Roccat Syn Max Air

Roccat Syn Max Air – recenzja i opinia o sprzęcie [PS5, PS4, Switch, PC]. Ulepszona wersja dobrego headsetu

Wojciech Gruszczyk | 21.11.2022, 17:19

W 2021 roku na rynku pojawił się Roccat Syn Pro Air , który choć zebrał sporo pochwał, to jednak producent zdawał sobie sprawę, że nadal może dopracować swoją propozycję. Inżynierowie wykorzystali informacje zwrotne i postanowili rzucić wszystkie karty na stół. Roccat Syn Max Air ma wyeliminować niedoskonałości swojego poprzednika i zarazem znacząco rozbudować możliwości urządzenia. Czy jednak możemy mówić o aż tak pozytywnych zmianach, które usprawiedliwiają znacznie wyższą cenę? Przeczytajcie naszą recenzję.

W ostatnich miesiącach miałem okazję sprawdzić szereg ciekawych headsetów z górnej półki cenowej, więc gdy nadarzyła się okazja, chętnie spędziłem kilka wieczorów z Roccat Syn Max Air. Chciałem się przekonać, czy niemiecki producent w tym wypadku może faktycznie zapewnić użytkownikom coś więcej niż zwykłe odświeżenie ubiegłorocznego modelu... i w zasadzie już pierwszy kontakt ze sprzętem potwierdził moje przypuszczenia – firma zdecydowała się znacząco rozbudować poprzednią propozycję.

Dalsza część tekstu pod wideo

Co skrywa pudełko Roccat Syn Max Air?

Roccat Syn Max Air - recenzja - z bliska

Recenzowany Roccat Syn Max Air trafił do dużego pudełka, ponieważ headset został wkomponowany w grubą gąbkę, która zabezpiecza urządzenie, a jednocześnie słuchawki to tak naprawdę jeden z dwóch najważniejszych elementów zestawu. Producent tym razem postawił również na ciekawie zrealizowaną podstawkę-ładowarkę – część wygląda ładnie, ponieważ producent zastosował przyjemne dla oka podświetlenie, które dobrze komponuje się na biurku lub obok telewizora. Roccat pomyślał nawet, by pod spodem ukryć dwa porty pozwalające ładować oraz podłączyć headset. Korporacja w tym miejscu zastosowała dobre rozwiązanie, ponieważ podstawka służy również za odbiornik USB, więc nie musimy się martwić, że zgubimy część i słuchawki stracą jedną z form łączności.

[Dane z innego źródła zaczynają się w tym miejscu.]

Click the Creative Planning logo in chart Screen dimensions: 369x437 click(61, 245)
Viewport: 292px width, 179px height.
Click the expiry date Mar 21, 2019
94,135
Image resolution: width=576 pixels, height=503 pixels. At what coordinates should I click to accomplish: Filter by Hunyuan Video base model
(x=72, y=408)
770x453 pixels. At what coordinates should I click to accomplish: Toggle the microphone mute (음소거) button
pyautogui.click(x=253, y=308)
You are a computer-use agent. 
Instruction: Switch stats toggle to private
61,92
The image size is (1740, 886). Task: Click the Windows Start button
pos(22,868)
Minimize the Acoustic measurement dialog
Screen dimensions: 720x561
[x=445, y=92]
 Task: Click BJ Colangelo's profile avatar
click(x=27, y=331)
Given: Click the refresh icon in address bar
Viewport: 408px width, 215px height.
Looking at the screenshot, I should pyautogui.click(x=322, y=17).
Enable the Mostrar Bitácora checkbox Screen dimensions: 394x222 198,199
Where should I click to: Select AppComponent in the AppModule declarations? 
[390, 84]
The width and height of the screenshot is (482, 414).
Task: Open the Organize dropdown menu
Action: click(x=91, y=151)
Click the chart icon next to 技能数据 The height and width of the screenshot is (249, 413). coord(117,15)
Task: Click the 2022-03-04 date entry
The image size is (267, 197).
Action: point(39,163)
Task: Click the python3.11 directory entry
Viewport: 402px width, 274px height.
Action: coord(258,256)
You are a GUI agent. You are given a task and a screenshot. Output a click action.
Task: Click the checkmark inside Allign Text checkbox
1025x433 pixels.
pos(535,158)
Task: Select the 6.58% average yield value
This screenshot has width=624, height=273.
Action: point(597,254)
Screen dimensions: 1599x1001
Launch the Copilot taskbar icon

Roccat pozwala również zadbać o odpowiednie podświetlenie, z którego oczywiście możemy bez problemu zrezygnować, a samo ładowanie jest błyskawiczne – wystarczy na 15 minut wrzucić headset na podstawkę, by móc cieszyć się grą przez następne godziny. Według moich obliczeń czasami było to 2,5 godziny, czasami odrobinę ponad 3 godziny, więc jest to naprawdę dobry wynik, ale w tym miejscu mam inny problem. Producent zdecydował się na pojedynczy magnes i musiało minąć trochę czasu, bym mógł opanować dobre układanie Roccat Syn Max Air na miejscu. Odstawiając sprzęt można usłyszeć charakterystyczne kliknięcie, ale jestem pewien, że projektanci podstawki mogli pomyśleć o ulepszeniu tego rozwiązania.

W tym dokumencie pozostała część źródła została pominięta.